You’re just saying “all democratic governance is democratic centralism” lmfao that’s fucking stupid, democratic centralism is a specific way to run a party not descriptive of the behavior of a polity as a whole at all
This is what I mean about redefining the meaning out of words— this is a “taxation is theft”-tier understanding of democratic politicsIt's the majority in those counties, which are separate polities. "Oregon" is a social and legal construct, there isn't any essential reason why every community in the state needs to owe allegiance to the state except a paper written and signed in 1859. Once polities exist, they do not have to continue in their existing form in perpetuity.
The popular will is that citizens be given as much pomegranate juice as they want, for free. It’s the majority position in this room, which is a separate polity from the next apartment over. “New York” is just a social and legal construct, there’s no real reason why every community needs to owe it allegiance!It shouldn't matter what their reasons are, it is their communities, not those of the legislators in Salem. The idea that seems prevalent, that a paper was signed hundreds of years ago, therefore everyone is bound to its rules forever, is such a bizarre one. If they don't want to be in Oregon, or even the United States for that matter, why should people who don't even live there be able to stop them from seceding? Because of some legal abstractions drawn up before any living person was born to consent to it?
Those “legal abstractions” have had real-world impact over the years to an extent I think you can safely say Oregon is more than a collective fantasy or complete abstraction. Yes, polities and their administrative boundaries can evolve, but the question in politics is always should they evolve (and how so), and that usually involves setting out the conditions or reasons in which the evolution you’re proposing would make sense. In this case, I don’t think “I don’t like Portland antifa and their cultural Marxist eco-socialism” is a good enough reason to form a separatist movement, and neither do the democratically elected legislatures of Oregon or Idaho. If these idiots can get some separatist candidates into the legislatures on either or both sides of the border to successfully advocate for their position, or run a successful guerrilla campaign, then they can join Idaho, and not before.

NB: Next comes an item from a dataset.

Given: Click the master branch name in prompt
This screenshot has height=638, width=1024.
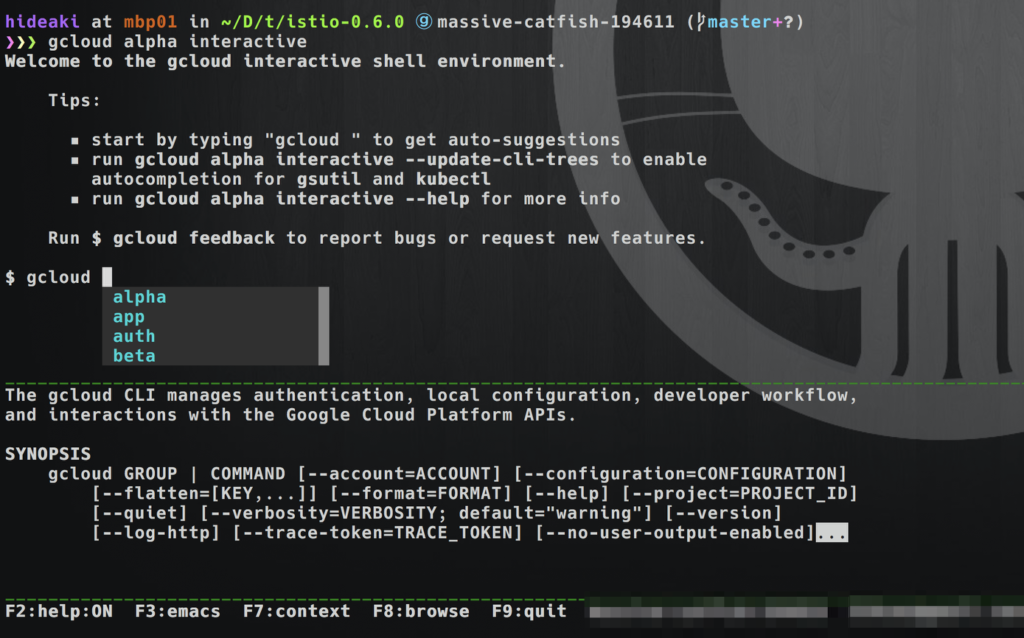Looking at the screenshot, I should [740, 22].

And then, again, it's the same problem I brought up, it's a political institution based on tradition and authority and not democracy. The understanding of democracy as necessitating connection to constitutionalism or a single elected legislature presiding over a geographically defined area from which all political power flows, is more theology than it is sociology.

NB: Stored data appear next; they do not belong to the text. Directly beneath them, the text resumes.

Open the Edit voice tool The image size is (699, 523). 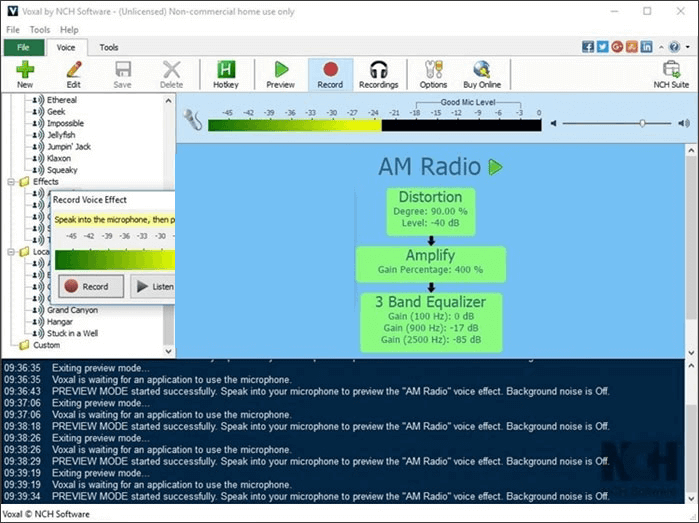[x=73, y=74]
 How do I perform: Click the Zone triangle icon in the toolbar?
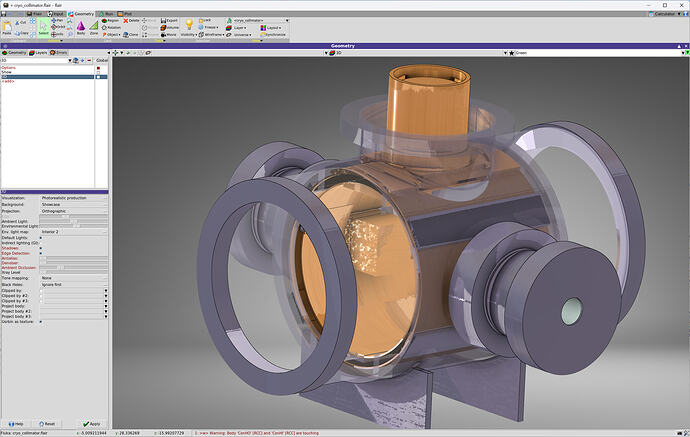pyautogui.click(x=94, y=27)
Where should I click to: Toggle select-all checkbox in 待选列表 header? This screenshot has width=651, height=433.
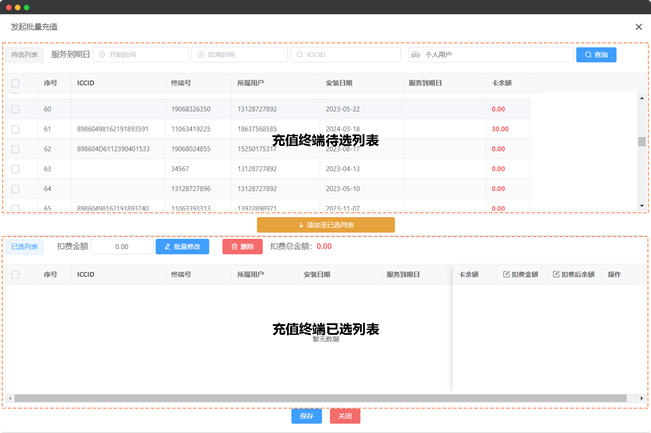pos(15,84)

The other strawmen aren't important to address. The position that the constitutional center of power overrides the democratic desire of individual communities is virtually identical to that of all other countries where certain communities have no power over their political future. If democracy is a principle and not merely a form of organizing the state, then it shouldn't matter what their reasons are for wanting independence, only that they do want independence.